Problems to solve:
(1) In the sermon excerpt, what does the Lord say God will send to lead Moses and the Israelites on the journey?
(2) Please retype the sermon excerpt word for word, starting at "Artwork by Aurelia" and ending at "than anything else.".

Passage given:
"""

Artwork by Aurelia Sullivan
Readings: Exodus 33:12-23, Secrets of Heaven #10579:9
So, I need to be completely honest with you this week. I’m feeling conflicted about this text. I’m owning it, it’s my own stuff. Because, I’d always remembered this text out of context, just the final section about seeing God’s glory, about Moses being put in a cleft of the rock and seeing God’s back as God passes by. And I had always interpreted in kind warm, safe, protective way, like when for a little child the whole world is just their parent’s legs and their face is so far away, and that it was more about Moses safety than anything else.
But, it takes on a different cast when seen in the context of the whole story. It seems a little more withholding, a bit more about God enacting a boundary, and that’s different than I remembered. So, we find ourselves in chapter 33 today, very close to where we left off last week. The children of Israel had made and worshiped the golden calf. Moses then comes down from the mountain enraged, and throws down the tablets on which the ten commandments were written and they break into pieces, a heartbreaking picture of a covenant in shambles. There are excuses made and punishments enacted. When Moses returns to the Lord, the Lord says that Moses and the Israelites are to continue the journey but that God will send an angel as God’s proxy to lead them. This feels like a blow, and the people mourn God’s actual presence with them. They are now starting to truly understand how they have damaged the covenant.

"""

Information provided:
"""

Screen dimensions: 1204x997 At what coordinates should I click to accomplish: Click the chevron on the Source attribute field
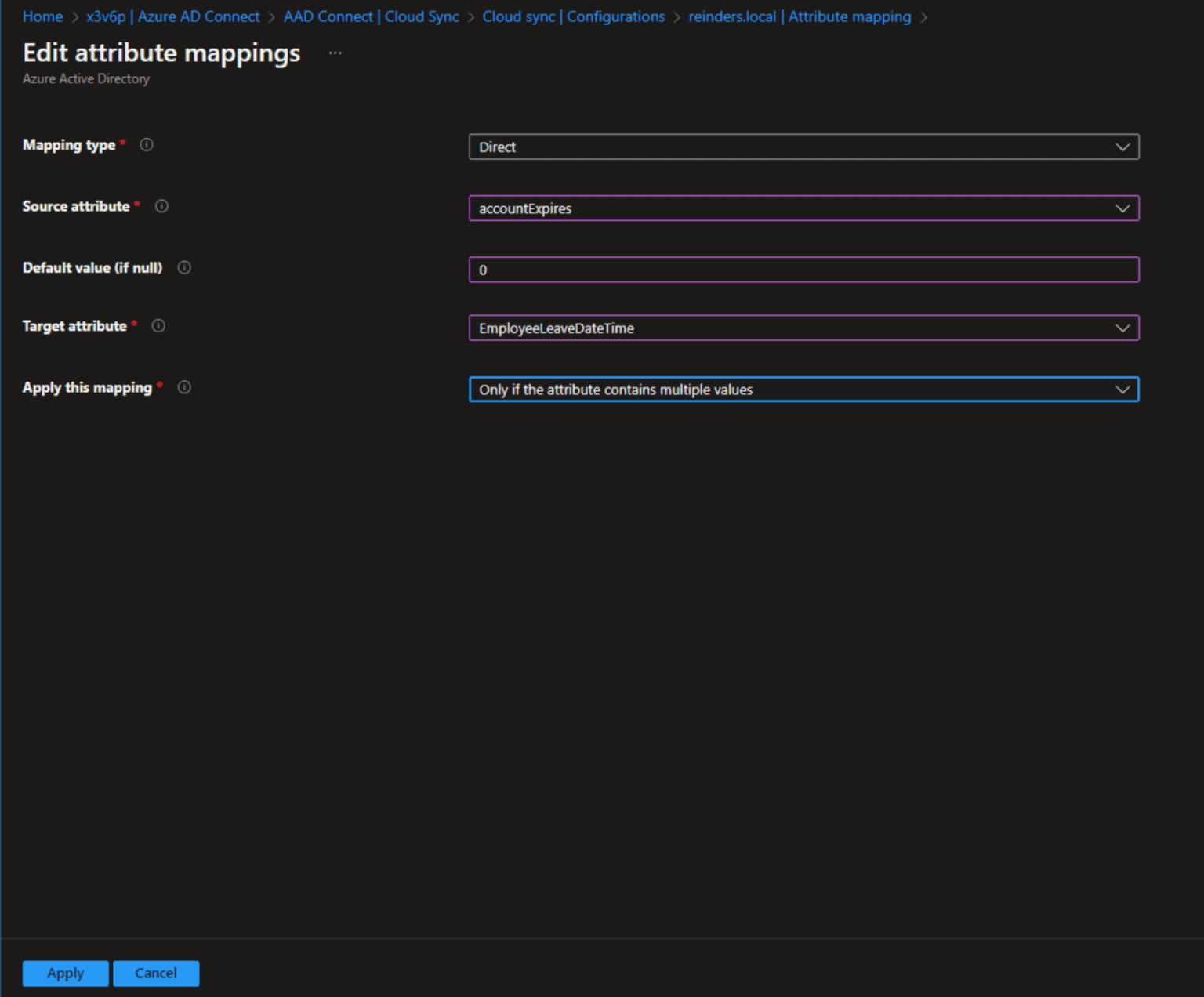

"""

Worked solutions:
(1) An angel, sent as God's proxy.

(2)
Artwork by Aurelia Sullivan
Readings: Exodus 33:12-23, Secrets of Heaven #10579:9
So, I need to be completely honest with you this week. I’m feeling conflicted about this text. I’m owning it, it’s my own stuff. Because, I’d always remembered this text out of context, just the final section about seeing God’s glory, about Moses being put in a cleft of the rock and seeing God’s back as God passes by. And I had always interpreted in kind warm, safe, protective way, like when for a little child the whole world is just their parent’s legs and their face is so far away, and that it was more about Moses safety than anything else.